The Phoenix LSP2 is currently being organised by PPC S.A. Greece. Hydroelectric Power Plants (HPP’s) participating in LSP2 communicate via optical fibres. We review briefly the possibility of eavesdropping on optical fibres, a process known as fibre tapping. Moreover we report on some recent advances on MCDA algorithms which are a key ingredient in Phoenix.

PPC S.A. Greece is organising the Phoenix Large Scale Pilot 2 (LSP2) in WP7 which will feature 2 Main Hydroelectric Power Plants (MHPP) plus 2 secondary ones (SHPP) attached to the main ones. Both MHPPs have an earthen dam. MHPP Pournari 1 is located near the city of Arta in the Mid-West part of Greece and has an installed power capacity of 300 MW. SHPP Pournari 2 is located 2.5 km from Pournari 1, shares the same water tank  and has an installed power capacity of 33.6 MW. MHPP Stratos 1 is located near the city of Agrinio again in the Mid-West part of Greece and has an installed power capacity of 150 MW. SHPP Stratos 2 is located 3km from Stratos 1, shares the same water tank and it has an installed power capacity of 6.3 MW. In both cases the MHPPs communicate with the corresponding SHPPs via optical fibres. A key issue then is whether one could eavesdrop on optical fibres, a process known as “fibre tapping” (FT for short).

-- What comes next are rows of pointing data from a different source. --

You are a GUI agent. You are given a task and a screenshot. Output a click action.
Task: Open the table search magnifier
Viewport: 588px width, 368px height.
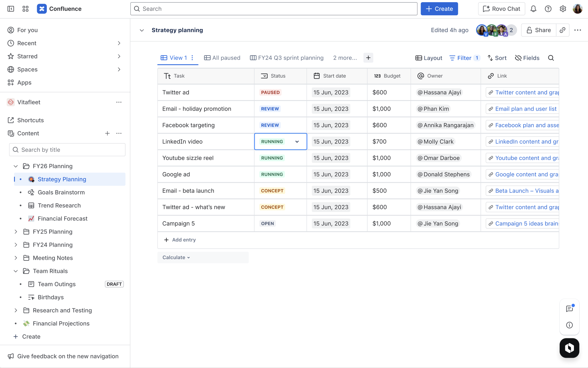[551, 58]
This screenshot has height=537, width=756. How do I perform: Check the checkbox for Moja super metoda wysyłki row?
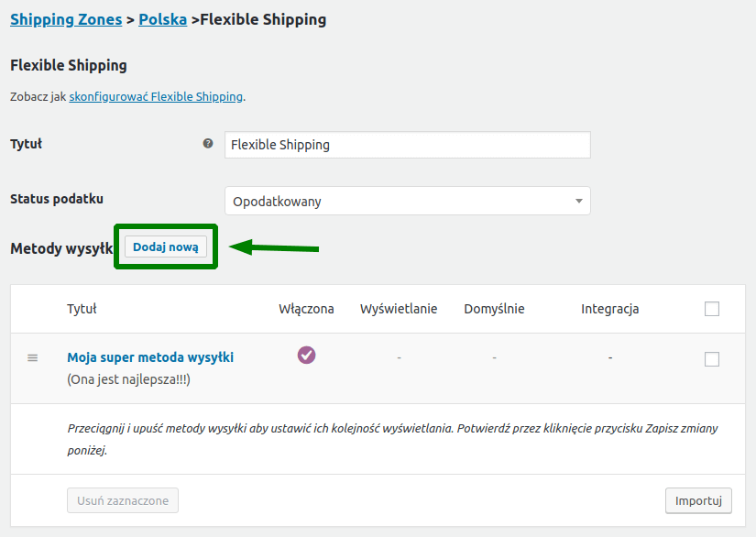[x=712, y=359]
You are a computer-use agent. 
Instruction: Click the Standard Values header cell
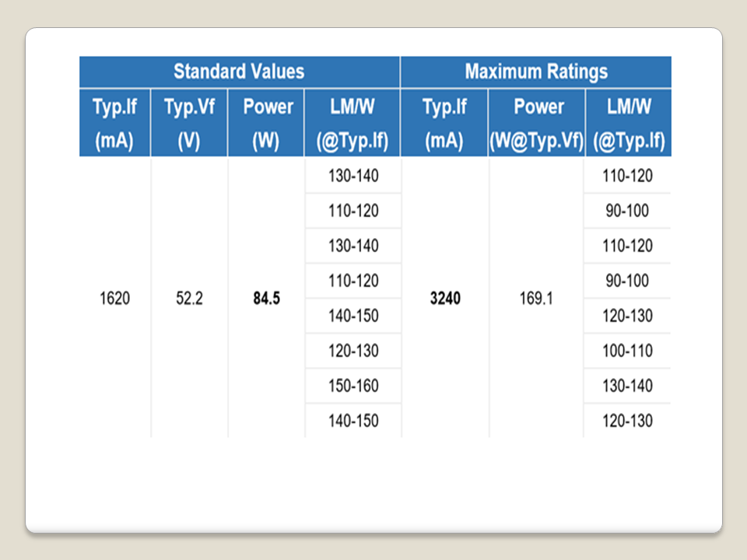pyautogui.click(x=239, y=72)
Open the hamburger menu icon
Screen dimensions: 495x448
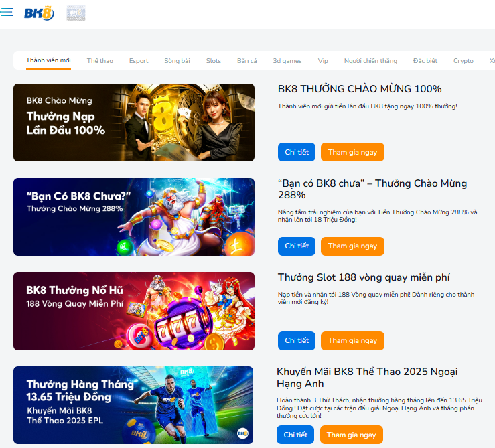(6, 12)
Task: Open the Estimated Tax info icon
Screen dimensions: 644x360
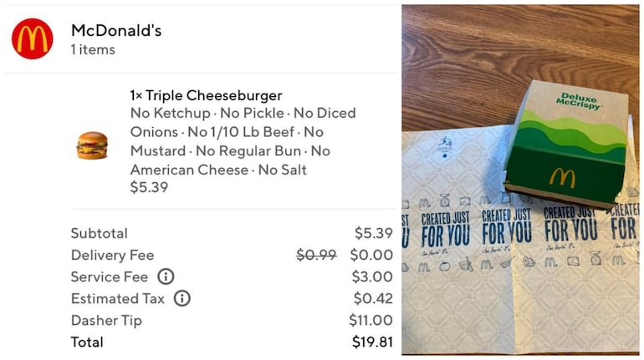Action: 181,298
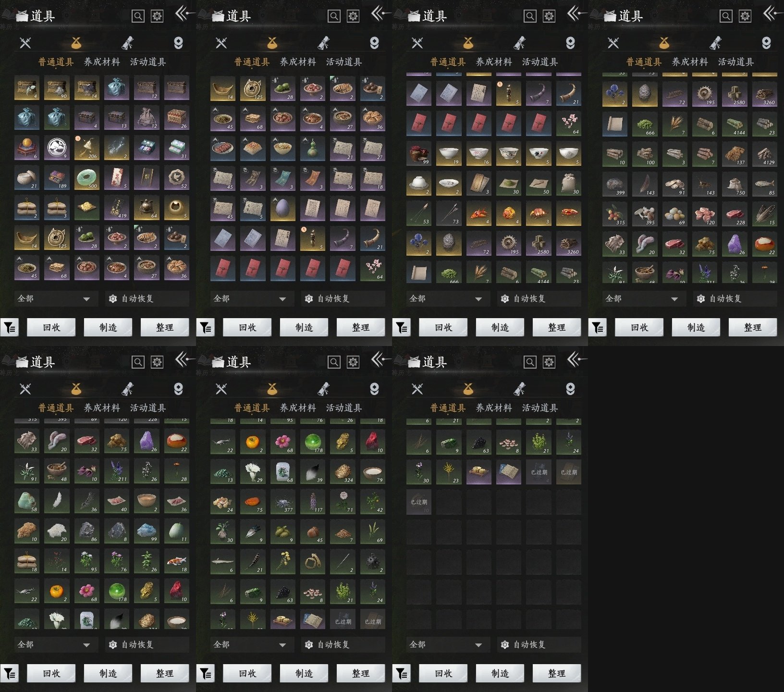Select the white cloud emblem item with count 9

[57, 148]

Let’s remind ourselves that in mobile networks information (data) is transmitted using radio frequencies (RF) whereas in optical fibres information (data) is transmitted using visible light (VL), both RF and VL are electromagnetic waves although of different frequencies: in mobile networks the following frequencies are used –all generations (400-5000 MHz) whereas visible light frequency spectrum  is 400-800 THz. In principle, FT is possible although it is more difficult to perform than eavesdropping on RF communications (see for example [1] for a brief exposition and especially  [2] for a detailed exposition).

How could one eavesdrop on optical fibres then?

Well, first one has to peal-off the plastic cover of the optical fibre to expose the glass.

Second, simply bend the optical fibre to extract the light out of it and then apply a photodiode and turn light into electric current.

OR

Apply optical splitting. This method causes some disruption on the line, as the optical cable is split using a clip that cuts into the cable and attaches a second fibre cable, which transmits light from the main fibre to a device controlled by the attacker.

What are the possible countermeasures against FT?

The first method is to apply a fibre optic sensor and monitor attenuation along the fibre.

Attenuation in fibre optics, also known as transmission loss, is the reduction in intensity of the light beam (or signal) with respect to the distance travelled through a transmission medium. Attenuation coefficients in fiber optics usually use units of dB/km through the medium due to the relatively high quality of transparency of modern optical transmission media. The medium is typically a fiber of silica glass that confines the incident light beam to the inside. Attenuation is an important factor limiting the transmission of a digital signal across large distances. Thus, much research has gone into both limiting the attenuation and maximizing the amplification of the optical signal. Empirical research has shown that attenuation in optical fibers is caused primarily by both scattering and absorption

Attenuation (denoted A, measured in dB) in fiber optics can be quantified using the following equation (W denotes Watts):

A (dB) = 10 X log 10 [Input Intensity (W) / Output Intensity (W)]

The second method is to apply optical interferometry techniques to monitor the speckle pattern of the system: A modally dispersive coherent light traveling through the multi-mode fibre mixes at the fibre’s terminus, thus resulting in a characteristic pattern of light and dark splotches called “speckle pattern”. The laser speckle is stable as long as the fibre remains immobile, but flickers when the fibre is vibrated. A fibre-optic sensor works by measuring the time dependence of this speckle pattern and applying digital signal processing to the fast Fourier transform (FFT) of the temporal data.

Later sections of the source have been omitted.